'C Pointer Arithmetic for Unusual Architectures
I'm trying to get a better understanding of the C standard. In particular I am interested in how pointer arithmetic might work in an implementation for an unusual machine architecture.
Suppose I have a processor with 64 bit wide registers that is connected to RAM where each address corresponds to a cell 8 bits wide. An implementation for C for this machine defines CHAR_BIT to be equal to 8. Suppose I compile and execute the following lines of code:
char *pointer = 0;
pointer = pointer + 1;
After execution, pointer is equal to 1. This gives one the impression that in general data of type char corresponds to the smallest addressable unit of memory on the machine.
Now suppose I have a processor with 12 bit wide registers that is connected to RAM where each address corresponds to a cell 4 bits wide. An implementation of C for this machine defines CHAR_BIT to be equal to 12. Suppose the same lines of code are compiled and executed for this machine. Would pointer be equal to 3?
More generally, when you increment a pointer to a char, is the address equal to CHAR_BIT divided by the width of a memory cell on the machine?
Solution 1:[1]
Would pointer be equal to 3?
Well, the standard doesn't say how pointers are implemented. The standard tells what is to happen when you use a pointer in a specific way but not what the value of a pointer shall be.

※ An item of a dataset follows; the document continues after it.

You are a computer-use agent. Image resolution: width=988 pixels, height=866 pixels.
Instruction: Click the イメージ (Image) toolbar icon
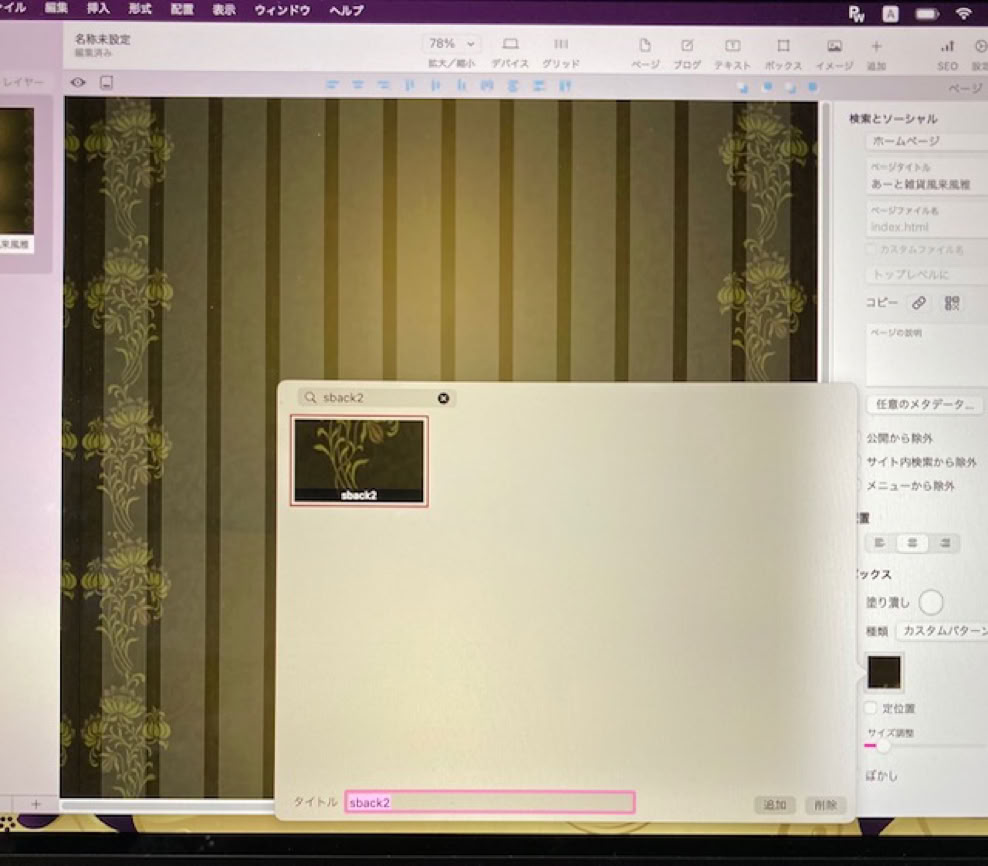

All we know is that adding 1 to a char pointer, will make the pointer point at the next char object - where ever that is. But nothing about pointers value.
So when you say that
pointer = pointer + 1;
will make the pointer equal 1, it's wrong. The standard doesn't say anything about that.
On most systems a char
is 8 bit and pointers are (virtual) memory addresses referencing a 8 bit addressable memory loacation. On such systems incrementing a char pointer will increase the pointer value (aka memory address) by 1. However, on - unusual architectures - there is no way to tell.
But if you have a system where each memory address references 4 bits and a char is 12 bits, it seems a good guess that ++pointer
will increase the pointer by three.
Solution 2:[2]
Pointers are incremented by the minimum of they width of the datatype they "point to", but are not guaranteed to increment to that size exactly.

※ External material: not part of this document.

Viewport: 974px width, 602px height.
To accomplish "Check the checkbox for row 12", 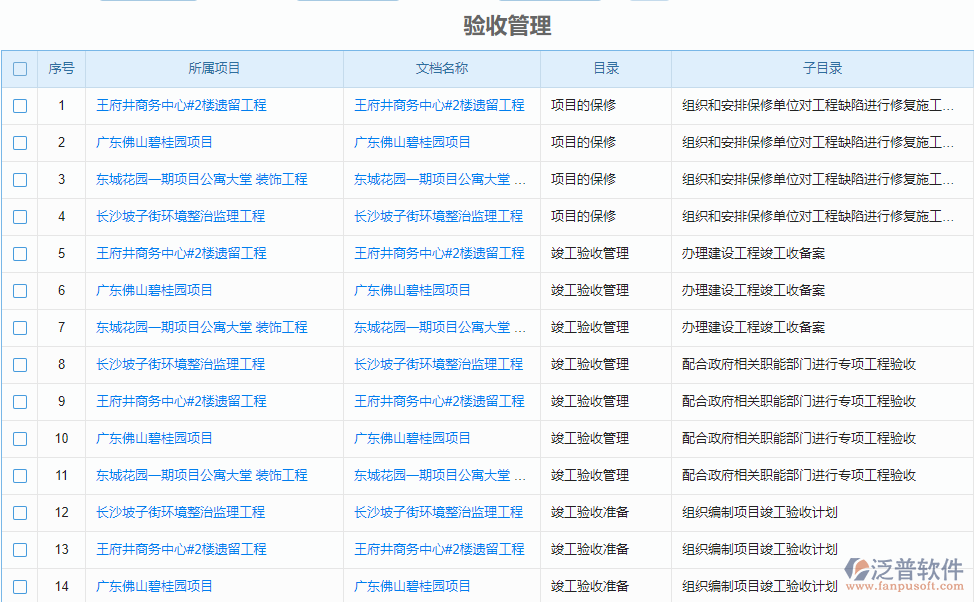I will click(x=19, y=512).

For memory alignment purposes, there are many times where a pointer might increment to the next memory word alignment past the minimum width.

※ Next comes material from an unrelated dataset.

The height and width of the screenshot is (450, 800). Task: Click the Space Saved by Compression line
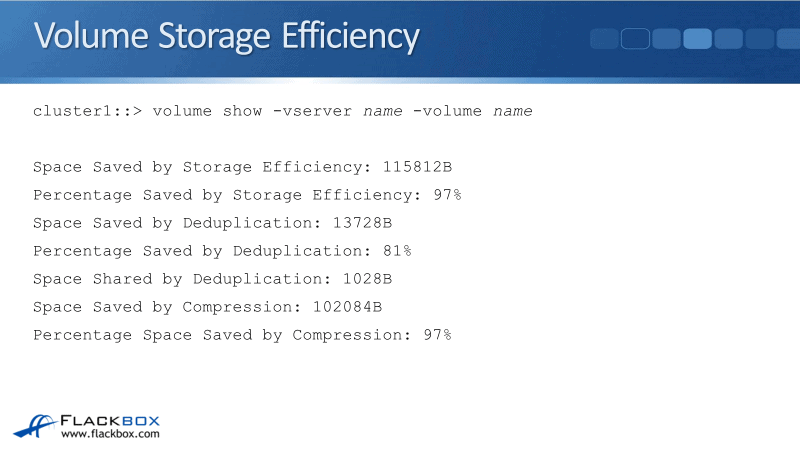[207, 307]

So, in general, you cannot assume this pointer to be equal to 3. It very well may be 3, 4, or some larger number.
Here is an example.
struct char_three {
char a;
char b;
char c;
};
struct char_three* my_pointer = 0;
my_pointer++;
/* I'd be shocked if my_pointer was now 3 */
Memory alignment is machine specific. One cannot generalize about it, except that most machines define a WORD as the first address that can be aligned to a memory fetch on the bus. Some machines can specify addresses that don't align with the bus fetches. In such a case, selecting two bytes that span the alignment may result in loading two WORDS.
Most systems don't accept WORD loads on non-aligned boundaries without complaining. This means that a bit of boiler plate assembly is applied to translate the fetch to the proceeding WORD boundary, if maximum density is desired.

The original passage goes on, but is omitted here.